La otra propuesta pionera de sistema híbrido CPM-MRP, de Steinberg, Lee y Khumawala, es un caso extremo en cuanto a estas últimas consideraciones, ya que no tiene en cuenta actividades materiales [Steinberg 1980]. Se trata de un sistema de planificación y control de proyectos desarrollado para la planificación de lanzamientos de la agencia espacial estadounidense. A finales de los años 70, la NASA se embarcó en un aumento del número de lanzamientos espaciales, con previsiones de cantidades tales que el hecho de compartir los recursos entre distintos proyectos, hasta entonces no especialmente problemático por el bajo grado de solape temporal, se convirtió en un aspecto a considerar de forma particular. Debido a ello desarrollaron el llamado FOPS (Flight
Operations Planning Schedule, programa de planificaciones de operaciones de vuelo),
haciendo una analogía de los sistemas MRP con sus proyectos de lanzamientos espaciales. La clave para inspirarse en los sistemas MRP provenía de la existencia de ocho tipos de lanzamientos, cuyas redes de actividades surgían de la combinación de un conjunto fijo de posibles actividades de duración estimada conocida. De este modo, en lugar de listas
de materiales, generaban listas de requerimientos y en lugar de partir para la planificación del programa maestro de producción, partían de lo que llamaban programa de vuelos del
sistema de transporte espacial.
Sobre esta base construyen un sistema análogo a los sistemas MRP con explosiones de requerimientos de actividades en lugar de requerimientos de materiales. La necesidad de trabajar con estructuras no arborescentes les lleva a introducir modificaciones en la lógica de explosión, que esencialmente sigue los cálculos hacia atrás de las técnicas CPM/PERT. De entrada, el resultado así obtenido es un programa a capacidad infinita, pero el sistema que desarrollan incluye la posibilidad de realizar la carga a capacidad finita, con un método heurístico similar a los algoritmos heurísticos de programación de proyectos con recursos limitados en serie [Smith-D 1984]. Fundamentalmente, el algoritmo que utilizan es muy sencillo: priorizan los proyectos de manera que el orden de programado y por consiguiente de carga de los recursos es el correspondiente a ese orden de prelación entre proyectos. En el momento de no tener capacidad disponible para una tarea, intentan adelantarla hasta encontrarle un hueco; en caso de fallar en esta búsqueda, almacenan el conflicto para resolverlo manualmente por el planificador.

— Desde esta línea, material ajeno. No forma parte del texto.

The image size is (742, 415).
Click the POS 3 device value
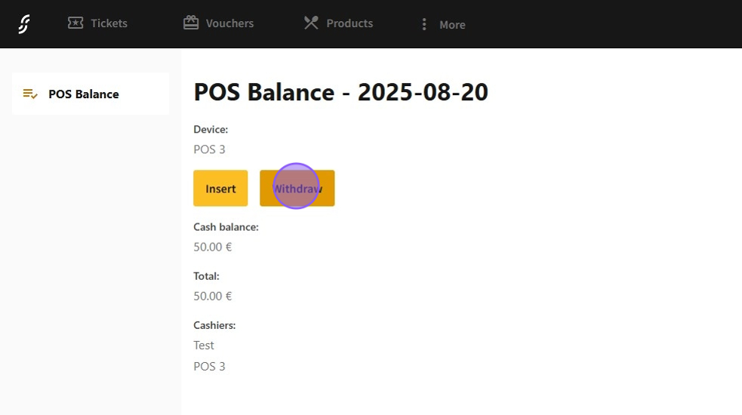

La conjunción de características de los proyectos a programar hace que, lo que sería un método muy pobre de carga con recursos finitos en otros entornos, dé un buen resultado para el caso en cuestión. Por otra parte, dada la particular situación de partida de contar con un conjunto de actividades estándar, la solución planteada resulta muy adecuada. Destaca en concreto la aplicación de la lógica PERT a la explosión de listas de requerimientos generadas de forma similar las listas de materiales de sistemas MRP, permitiendo salvar el problema de la limitación de las estructuras arborescentes. El interés del sistema se verifica en la continuación en su uso y desarrollo, ampliando en los años posteriores las características de facilidad de uso, entrada de datos, posibilidades gráficas y, en general, de interacción con el usuario [Kao 1985].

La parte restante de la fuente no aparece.